On a diesel, which is the fireman’s side and which is the engineers side?
In other words, If I’m placing a figure in the cab, which side should the engineer be on?
On a diesel, which is the fireman’s side and which is the engineers side?
In other words, If I’m placing a figure in the cab, which side should the engineer be on?
The front of an engine has an F, generally along the side sill. If the front of the diesel is moving forward, then the engineer will be on the right side facing the direction of travel.
You may need to check prototype pictures too, as some model manufacturers don’t put the “F” on the models. On more recent diesels it’s relatively easy to tell the front, as the engine will have a low short hood in the front. Older diesels like high nose GPs and SDs and other road switchers could be ordered with either end as the front. Take a late fifties ALCO RS-11. On Northern Pacific, the short nose was the front, but on the Duluth Winnipeg and Pacific and the New York Central, the long hood was the front.
Don’t forget the N&W. First & most second generation units had dual controls so the engineer was always able to sit on the right side. The long hood end was designated as “F” even on some low hood diesels.
Roger Huber
Dual control engines were / are pretty rare. I believe the N&W diesels were set up long-hood forward with the controls set up that way. Railroads normally told the manufacturer which end was the front while choosing the other “options” (dynamic brakes etc.). Remember that early diesels were not all that powerful, and railroads tended to run them together in sets. You didn’t dual controls if you had say two GP-7s that you were running back to back, since you could control the lash-up from either engine. If you were on a branchline or in switching service with a single diesel, running the engine from the one control stand and looking behind you while backing up and running the engine was what steam engineers had been doing for 100 years so it wasn’t that big a deal to them.

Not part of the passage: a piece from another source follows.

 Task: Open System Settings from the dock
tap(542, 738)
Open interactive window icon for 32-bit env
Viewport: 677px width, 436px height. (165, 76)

Note too that railroads were not always consistent on their choices. For example on some railroads their RS-3s ran long hood forward while their GP-9s ran short hood forward.
According to that Kalmbach “GP” video, the first low-nose GPs were built for a mining co. railroad, that ordered the engines to run long-hood forward. That seems odd, the idea was that the engineer could look back and watch the hopper cars behind him being loaded better with the low cab. Of course it was quickly realized that the low hood gave much better vision, and railroads started about that time (c.1960) to order new engines with low short hoods and ran them short hood forward.
IIRC N&W did order some long-hood forward diesels in the eighties with low short hoods for similar reasons (that the engineer could look back and see the train behind him better).
Pretend you are in England and driving a car - that the engineer in a diesel.
Particularly on the C&NW or Missabe, since they ran “left hand” on double track lines!!
The N&W purchased many SD-40s with the low nose and dual controls. The Long hood was designated “F”. The high hood was an extra cost option by that time, just like dual controls, so they saved some money by not ordering the high hoods. The N&W liked the dual controls because they didn’t have to spend extra time & money turning diesels at the end of a trip. An engine was always facing in the right direction.
I don’t know of any engine where dynamic brakes determined the “F” on a unit. RS-3s, as far as I know, had the DBs in the short hood end. I believe most, if not all, RS-3s had the long hood as “F”. The Western Maryland had 4 “Hammerhead” RS-3s with high short hoods to house the dynamic brakes AND steam generators. The long hood was the front on them.